10 giugno 2026

Anche a Cremona giusto pretendere sicurezza e legalità

Seguendo la cronaca cittadina degli ultimi mesi e vivendo la città di Cremona, credo sia giunto il momento di una riflessione serena ma sincera sul tema della sicurezza a Cremona. La situazione sta peggiorando velocemente e sembra che, anzichè, risolvere il problema, "colpevoli" sono i cittadini che in modo quasi disperato denunciano ciò che è sbagliato, non per percezione ma per senso del vivere civile comune. La sicurezza di un tempo non esiste più. Non è perchè qualcuno ha i capelli bianchi e non sa come occupare il tempo, è un dato di fatto.
 
Troppo spesso si sente affermare che l'insicurezza sia soltanto una percezione. Eppure i fatti raccontano una realtà diversa. Gli episodi avvenuti ai Giardini Pubblici, così come quelli registrati in occasione del Luna Park e in altre zone della città, non appartengono al mondo delle impressioni o delle sensazioni: sono fatti documentati, riportati dalla cronaca e vissuti direttamente da cittadini, famiglie e operatori che frequentano questi luoghi.
 
Ciò che lascia maggiormente perplessi è leggere, talvolta, commenti che tendono a minimizzare o addirittura a negare quanto accade, quasi che gli episodi di violenza, degrado o sopraffazione siano invenzioni giornalistiche o esagerazioni costruite ad arte. Viene spontaneo domandarsi: ma viviamo nella stessa città?
 
La denuncia di questi problemi non nasce dall'odio verso qualcuno né dalla volontà di alimentare divisioni. Al contrario, nasce dal desiderio di tutelare la convivenza civile, il rispetto reciproco e quella tranquillità che rappresenta un diritto per tutti. Chiedere il rispetto delle regole non significa essere contro qualcuno; significa essere a favore della comunità.
 
Fa riflettere, inoltre, come spesso la sensibilità cambi quando certi episodi toccano direttamente la propria vita. Quello che prima appariva irrilevante o strumentalizzato diventa improvvisamente concreto, reale e degno di attenzione.

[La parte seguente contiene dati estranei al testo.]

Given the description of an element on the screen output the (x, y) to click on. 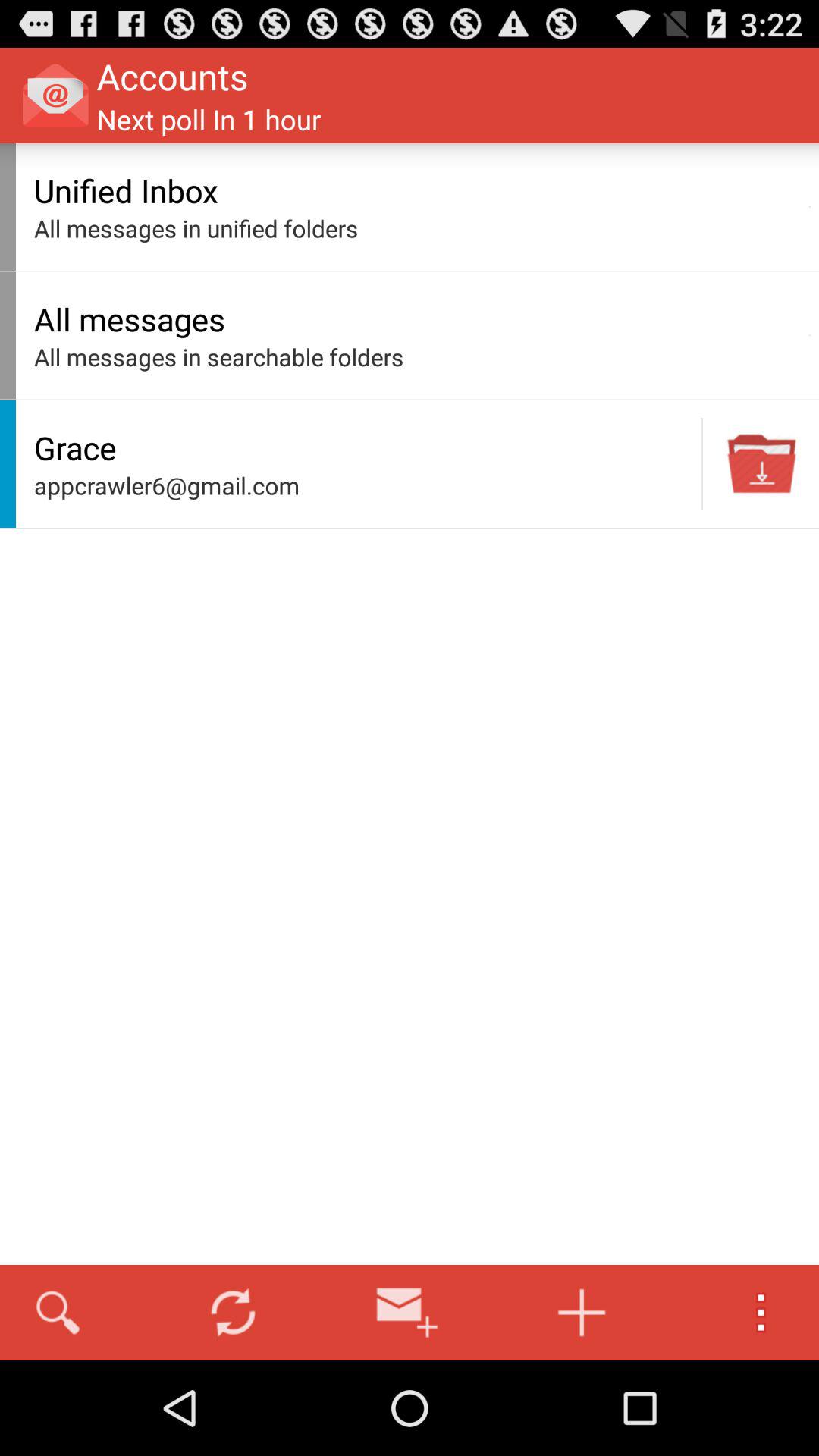
swipe to unified inbox item (417, 190)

Forse dovremmo imparare a considerare i problemi prima che bussino alla nostra porta, non dopo.
 
Personalmente ho avuto la fortuna di viaggiare molto. Proprio il confronto con culture, tradizioni e modi di vivere differenti mi ha insegnato il valore del rispetto reciproco e delle regole condivise. Ogni Paese ha le proprie usanze, i propri costumi e la propria identità. È la normale ricchezza del mondo. Tuttavia, in Italia, e spesso anche nella nostra piccola realtà locale, questioni che dovrebbero essere affrontate con pragmatismo finiscono inevitabilmente per trasformarsi in scontri ideologici.
 
Per questo osservo con interesse le manifestazioni e le mobilitazioni che invocano giustizia, libertà e pace nel mondo. Sono valori universali e nobili, che meritano sempre rispetto. Tuttavia mi chiedo perché gli stessi principi sembrino talvolta perdere forza quando vengono richiamati per affrontare problemi che riguardano il nostro territorio, le nostre città e la vita quotidiana dei cittadini. Possibile che chiedere sicurezza, legalità e rispetto delle regole debba essere interpretato come una presa di posizione politica? Possibile che chi solleva questi temi venga immediatamente etichettato o delegittimato?
 
La giustizia e la libertà non dovrebbero avere confini geografici né colori politici. Dovrebbero valere ovunque, a Gaza come a Cremona, nei grandi scenari internazionali come nella vita quotidiana delle nostre comunità.
 
Il vero rischio non è parlare dei problemi. Il vero rischio è smettere di farlo per paura di essere giudicati.